[DATA SUPPLIED]

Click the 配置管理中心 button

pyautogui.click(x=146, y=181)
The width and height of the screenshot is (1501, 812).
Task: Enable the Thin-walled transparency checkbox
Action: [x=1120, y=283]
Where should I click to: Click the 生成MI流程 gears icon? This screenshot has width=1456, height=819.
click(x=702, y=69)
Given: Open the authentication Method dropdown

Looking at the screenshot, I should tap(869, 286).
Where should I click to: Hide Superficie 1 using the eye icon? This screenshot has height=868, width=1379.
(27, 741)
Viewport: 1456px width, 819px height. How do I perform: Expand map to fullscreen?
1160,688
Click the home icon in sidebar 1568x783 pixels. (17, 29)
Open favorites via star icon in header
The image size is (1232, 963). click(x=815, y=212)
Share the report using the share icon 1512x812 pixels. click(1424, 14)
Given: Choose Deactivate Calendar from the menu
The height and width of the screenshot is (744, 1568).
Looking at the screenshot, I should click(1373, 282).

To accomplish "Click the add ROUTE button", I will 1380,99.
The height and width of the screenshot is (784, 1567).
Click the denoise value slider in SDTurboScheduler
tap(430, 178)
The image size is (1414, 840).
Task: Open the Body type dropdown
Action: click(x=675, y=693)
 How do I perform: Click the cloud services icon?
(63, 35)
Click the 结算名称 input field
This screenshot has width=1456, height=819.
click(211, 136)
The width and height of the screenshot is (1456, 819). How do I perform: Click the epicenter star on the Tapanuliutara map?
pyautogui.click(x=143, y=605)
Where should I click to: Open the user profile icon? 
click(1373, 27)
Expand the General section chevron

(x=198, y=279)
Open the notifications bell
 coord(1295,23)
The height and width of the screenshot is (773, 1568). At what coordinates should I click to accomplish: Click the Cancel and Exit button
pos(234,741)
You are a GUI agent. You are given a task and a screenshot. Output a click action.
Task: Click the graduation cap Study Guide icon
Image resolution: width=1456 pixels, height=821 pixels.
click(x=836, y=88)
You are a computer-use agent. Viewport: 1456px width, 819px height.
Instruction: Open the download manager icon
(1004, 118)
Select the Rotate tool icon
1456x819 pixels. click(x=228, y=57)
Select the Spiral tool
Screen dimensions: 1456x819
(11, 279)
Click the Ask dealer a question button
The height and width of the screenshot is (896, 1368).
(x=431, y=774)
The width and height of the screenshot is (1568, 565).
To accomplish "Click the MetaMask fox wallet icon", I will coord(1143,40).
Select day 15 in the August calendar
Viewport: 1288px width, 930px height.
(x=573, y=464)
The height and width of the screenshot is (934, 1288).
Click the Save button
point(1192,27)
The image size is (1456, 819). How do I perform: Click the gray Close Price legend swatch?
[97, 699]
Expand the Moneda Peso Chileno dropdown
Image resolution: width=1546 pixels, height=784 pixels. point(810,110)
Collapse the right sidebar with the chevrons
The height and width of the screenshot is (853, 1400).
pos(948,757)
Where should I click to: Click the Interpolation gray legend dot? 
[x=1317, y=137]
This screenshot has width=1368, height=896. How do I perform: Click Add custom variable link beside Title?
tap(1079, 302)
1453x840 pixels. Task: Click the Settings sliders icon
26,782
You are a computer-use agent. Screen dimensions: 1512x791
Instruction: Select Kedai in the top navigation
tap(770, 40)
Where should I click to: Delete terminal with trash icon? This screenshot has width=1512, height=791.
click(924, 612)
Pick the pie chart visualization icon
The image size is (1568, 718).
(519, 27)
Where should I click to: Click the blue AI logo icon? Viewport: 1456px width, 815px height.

[/DATA SUPPLIED]

TASK STATEMENT: In the entries above, find the line holding "The height and width of the screenshot is (784, 1567)." and the line holding "Click the 结算名称 input field", then retype exactly those two lines and every line between them, and nothing else.

ANSWER:
The height and width of the screenshot is (784, 1567).
Click the denoise value slider in SDTurboScheduler
tap(430, 178)
The image size is (1414, 840).
Task: Open the Body type dropdown
Action: click(x=675, y=693)
 How do I perform: Click the cloud services icon?
(63, 35)
Click the 结算名称 input field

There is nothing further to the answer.